Na drugiej pozycji po przejechaniu dziesięciu odcinków specjalnych ze stratą 4,9 s klasyfikowany jest obrońca tytułu Belg Thierry Neuville (Hyundai I20 Rally1), a na trzeciej Francuz Adrien Fourmaux z ekipy Hyundaia - strata 7,7 s.
Tanak, który jako lider mistrzostw świata otwiera trasę każdego odcinka specjalnego, bardzo narzeka na warunki atmosferyczne. Szutrowe nawierzchnie są wilgotne, w koleinach zalega woda i Estończyk jadąc jako pierwszy osusza rywalom trasę.
Z dziewięciu piątkowych OS-ów Rovanpera wygrał trzy, po dwa Fourmax i Fin Sami Pajari (Toyota Yaris Rally1), który jest piąty. Po jednym zwycięstwie zanotowali Neuville i Japończyk Takamoto Katsuta (Toyota Yaris Rally1), plasujący się aktualnie na czwartej pozycji.

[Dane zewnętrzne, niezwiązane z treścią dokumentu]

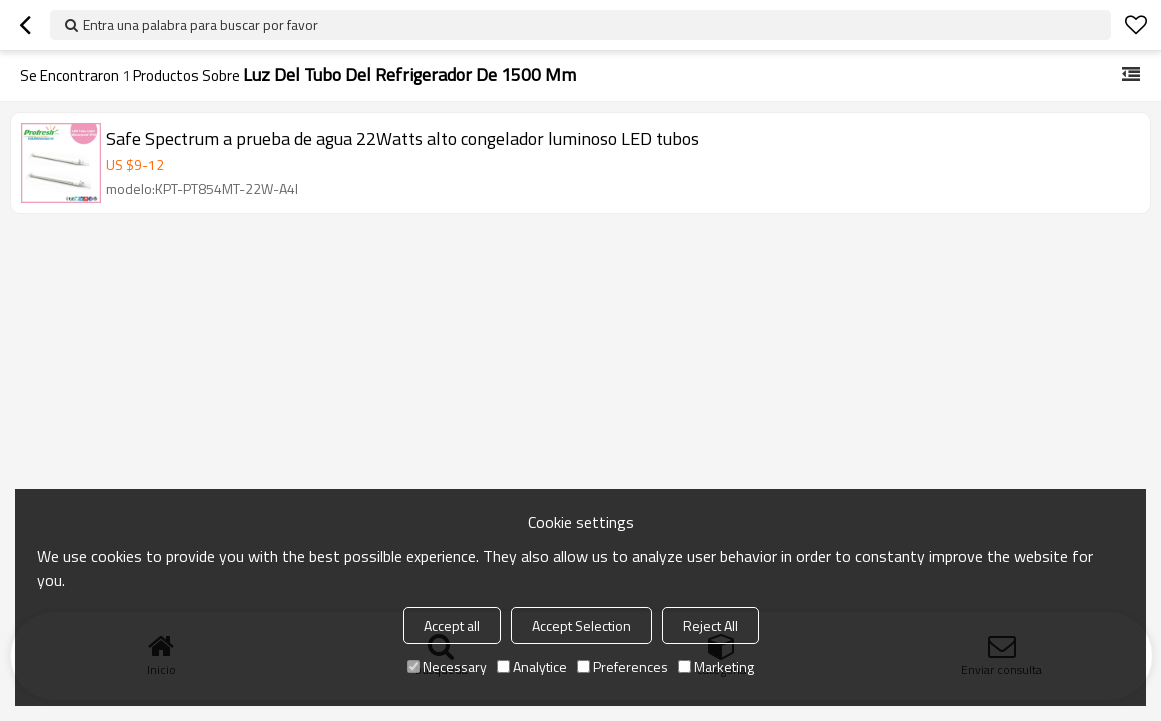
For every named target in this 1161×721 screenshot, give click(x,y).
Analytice (532, 666)
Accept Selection (581, 625)
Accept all (452, 625)
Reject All (710, 625)
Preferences (622, 666)
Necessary (447, 666)
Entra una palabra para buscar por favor (200, 24)
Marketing (716, 666)
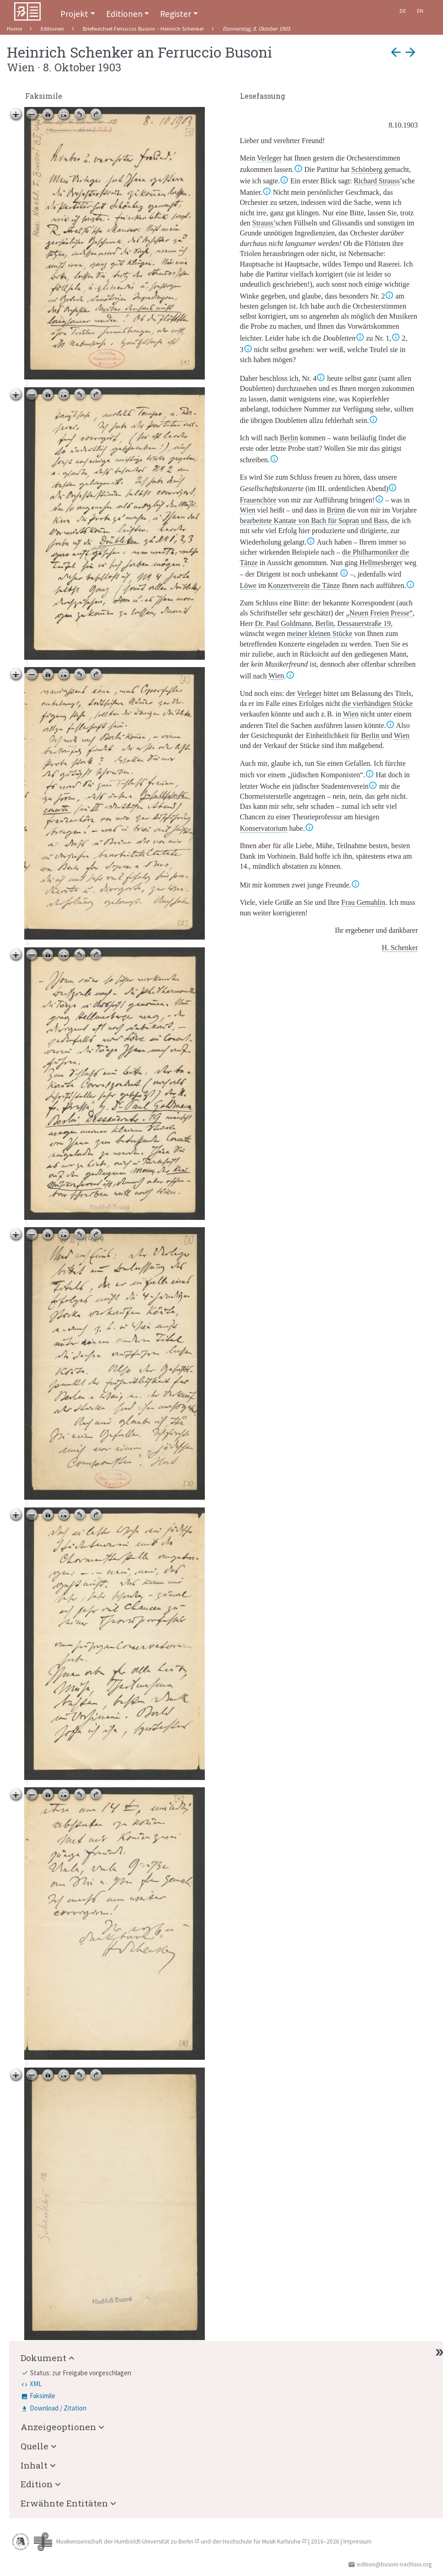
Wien (248, 510)
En (420, 10)
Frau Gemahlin (363, 902)
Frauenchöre (258, 500)
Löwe (248, 585)
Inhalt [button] (34, 2465)
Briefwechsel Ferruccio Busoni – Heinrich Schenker (143, 28)
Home (14, 28)
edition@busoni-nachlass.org (394, 2564)
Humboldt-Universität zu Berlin (153, 2541)
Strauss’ (264, 223)
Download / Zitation (58, 2408)
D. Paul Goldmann (283, 623)
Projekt (74, 13)
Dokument (43, 2357)
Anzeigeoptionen (58, 2426)
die (370, 552)
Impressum (357, 2541)
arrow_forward (410, 52)
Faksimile (42, 2395)
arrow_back (396, 52)
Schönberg (366, 169)
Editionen (124, 13)
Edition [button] (37, 2484)
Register (175, 13)
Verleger (269, 158)
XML (36, 2383)
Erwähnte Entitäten (64, 2503)
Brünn (336, 510)
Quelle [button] (34, 2446)
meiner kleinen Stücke (319, 633)
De (403, 10)
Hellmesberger (380, 563)
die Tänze (325, 585)
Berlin (289, 438)
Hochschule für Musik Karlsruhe (262, 2541)
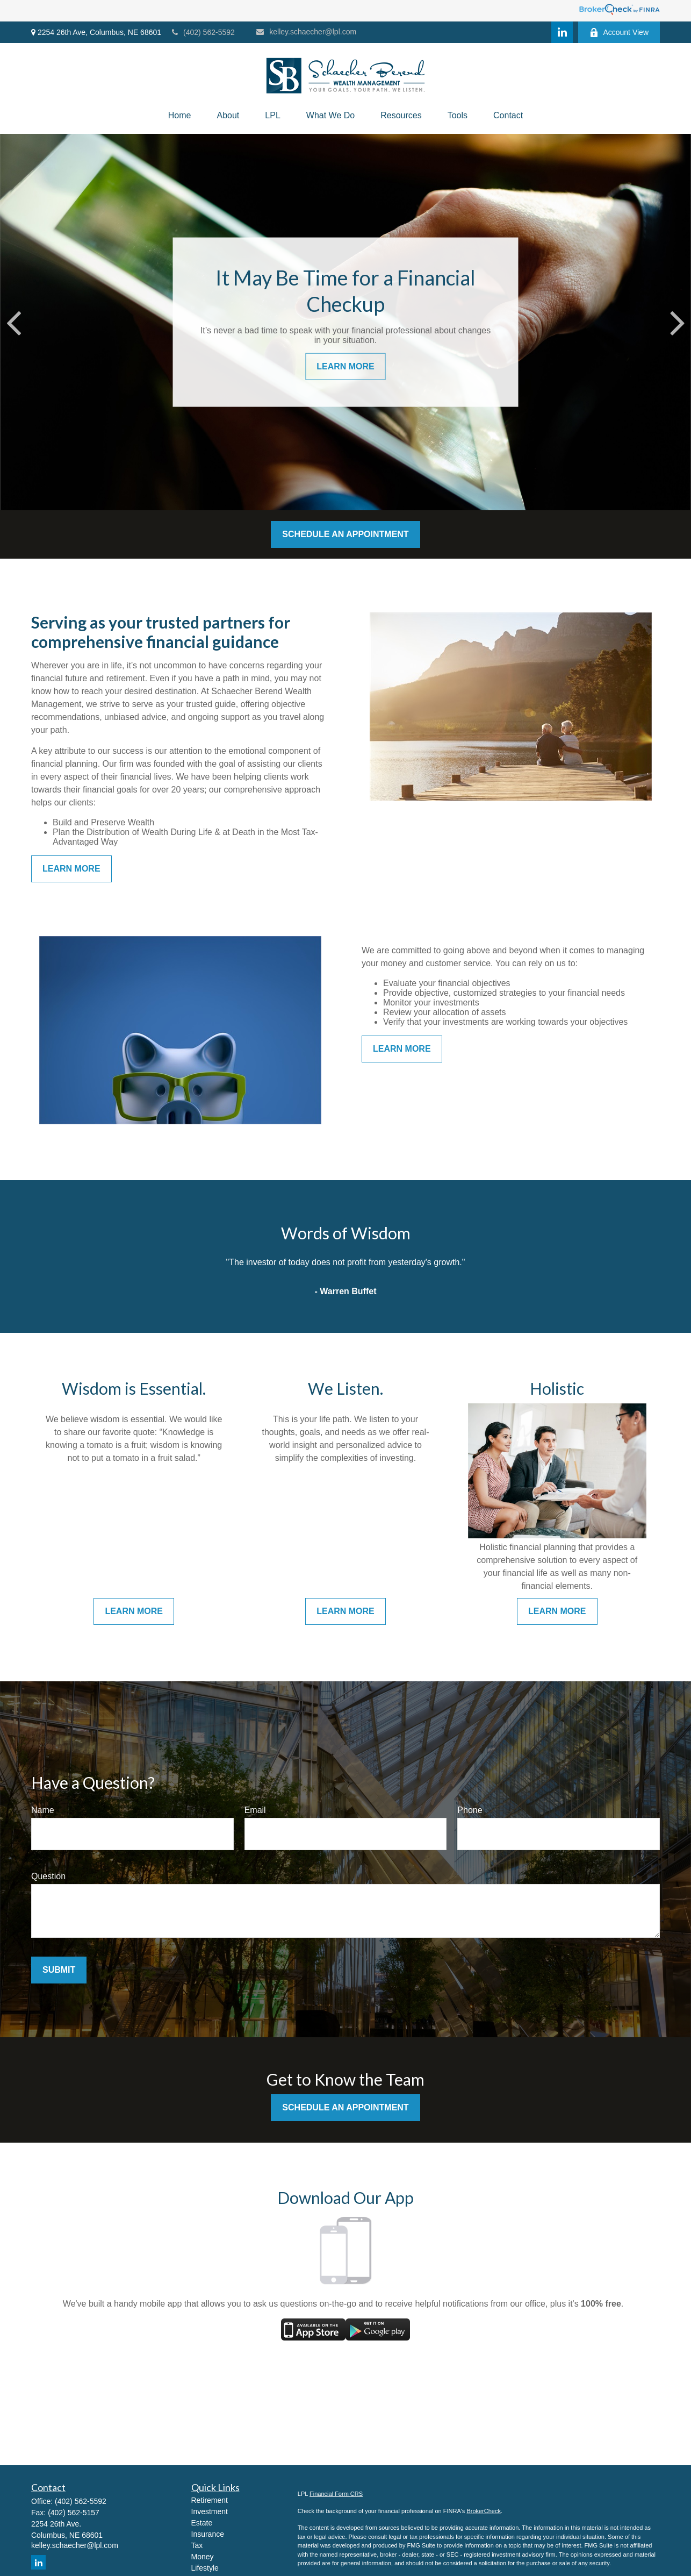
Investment (209, 2511)
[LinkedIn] (562, 32)
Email (255, 1810)
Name (42, 1810)
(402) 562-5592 (203, 32)
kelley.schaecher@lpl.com (306, 31)
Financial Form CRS (336, 2494)
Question (48, 1876)
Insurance (207, 2534)
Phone (469, 1810)
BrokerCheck (483, 2511)
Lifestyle (205, 2568)
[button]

"To był dla nas dobry dzień, ale nie do końca czuję się komfortowo, po prostu ciężko pracuję. Miło widzieć tu tylu fanów" - powiedział Rovanpera.
Szósty jest ośmiokrotny mistrz świata Sebastien Ogier (Toyota Yaris Rally1), który traci do lidera 17,6 s. W 2024 roku Francuz zapisał na swoje konto drugie w karierze zwycięstwo w Finlandii, gdzie startował już 14 razy. Po raz pierwszy stał na najwyższym stopniu podium w 2013. Rovanpera natomiast rok temu jechał w swoim "domowym" rajdzie szósty raz, ale nigdy nie wygrał. Najbliżej triumfu był w 2022 r., kiedy ukończył imprezę na drugiej pozycji, tracąc 6,8 s do Tanaka.
"Przebiliśmy opony, jest bardzo słaba przyczepność. Nie mieliśmy złego dnia, sobota będzie chyba bardziej męcząca" - przyznał Ogier.
W sobotę załogi czeka najtrudniejszy dzień - osiem długich, szybkich odcinków, na których wprowadzono sporo zmian w porównaniu z poprzednimi edycjami. Start do pierwszego odcinka Parkkola 1 (15,51 km) o godz. 7.01 czasu polskiego.
Runda w Finlandii jest najszybszą w mistrzostwach świata WRC. W 2016 roku Irlandczyk Kris Meeke, jadący Citroenem DS3 WRC, triumfował w niej ze średnią prędkością 126,62 km/h.